As part of this month’s Textile Museum of Canada Digital Residency, we’re profiling a number of artists and professionals associated with the museum and wider community. See all of the profiles here.
What’s your connection to the Textile Museum?
Winner of 2017 Melissa Levin Emerging Artist Award.
What do you do in your industry?
In your opinion, how can textiles tell stories?
I like that textile arts require skills and methods that tend to be handed down in a very personal manner. In my own practice, I use crochet to tell the story of my adoption into a predominantly white culture, of my family traditions and how these have helped me come to an understanding of my own identity and place in that culture.
What’s your favourite place in Toronto to do some creative thinking?
I often walk down Queen West. There’s a lot of visual activity going on. Not having been raised in Toronto, I still find it all interesting.
One of the Textile Museum’s current exhibitions features the works of Itchiku Kubota, whose artistic career focused intensely on the kimono. What do you think we can learn from this kind of creative dedication?
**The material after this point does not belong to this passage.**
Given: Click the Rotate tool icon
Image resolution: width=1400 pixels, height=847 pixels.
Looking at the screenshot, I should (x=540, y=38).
There is no question that Kubota is a master of his craft. His work is exquisite. His Kimonos give a sense of the time he put into his craft to refine his technique. But I love how they also show you what can be done when you explore the boundaries of the craft and experiment with it.
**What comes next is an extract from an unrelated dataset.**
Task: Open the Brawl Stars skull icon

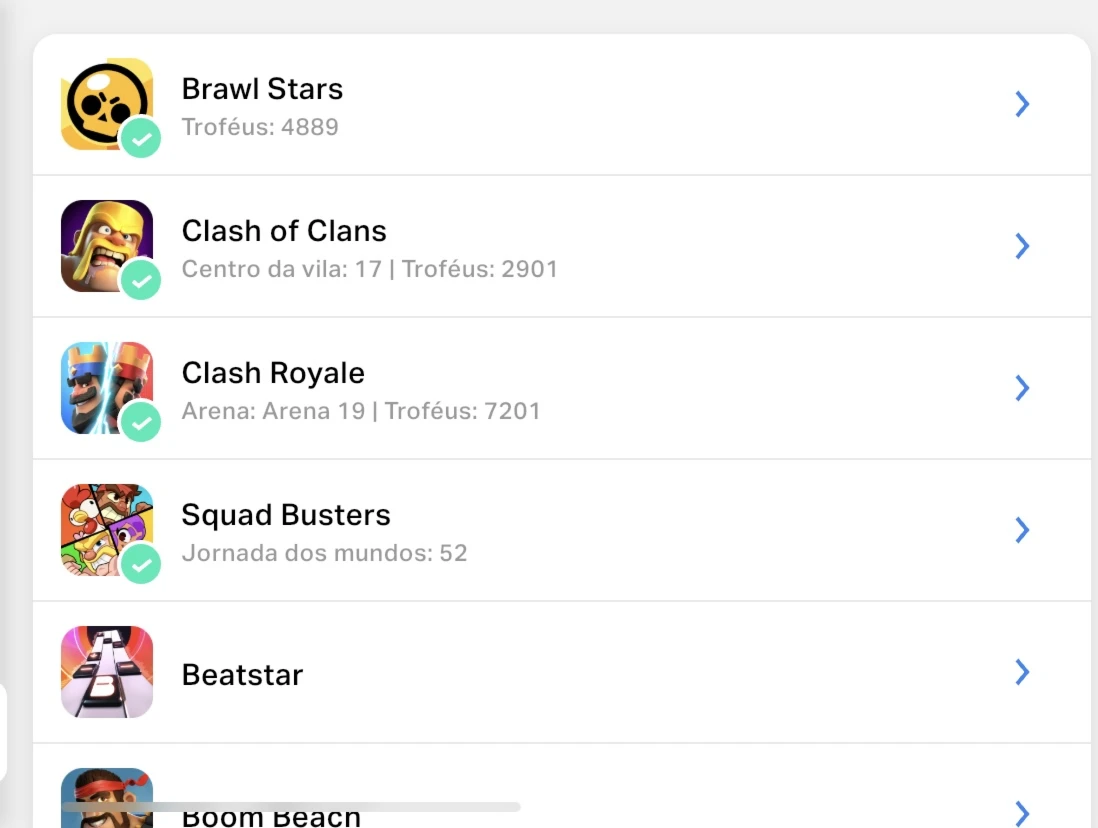Action: click(x=106, y=104)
So much of our attention is drawn to the digital and virtual possibilities of art. Can you explain what role textiles play in your day-to-day life?
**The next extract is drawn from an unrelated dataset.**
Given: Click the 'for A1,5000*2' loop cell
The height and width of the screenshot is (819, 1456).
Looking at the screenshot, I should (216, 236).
I’ve always been drawn to hand-crafted objects. You use a different energy when you make something with your hands. I like the tactility. Crochet is also very meditative for me. It’s a form of labour that I enjoy.
Name one artist of any discipline and any era who never ceases to inspire you.
Louise Bourgeois. Every time I see her work I’m in awe. Her practice is so diverse and crosses so many disciplines. I try to model my own practice after hers.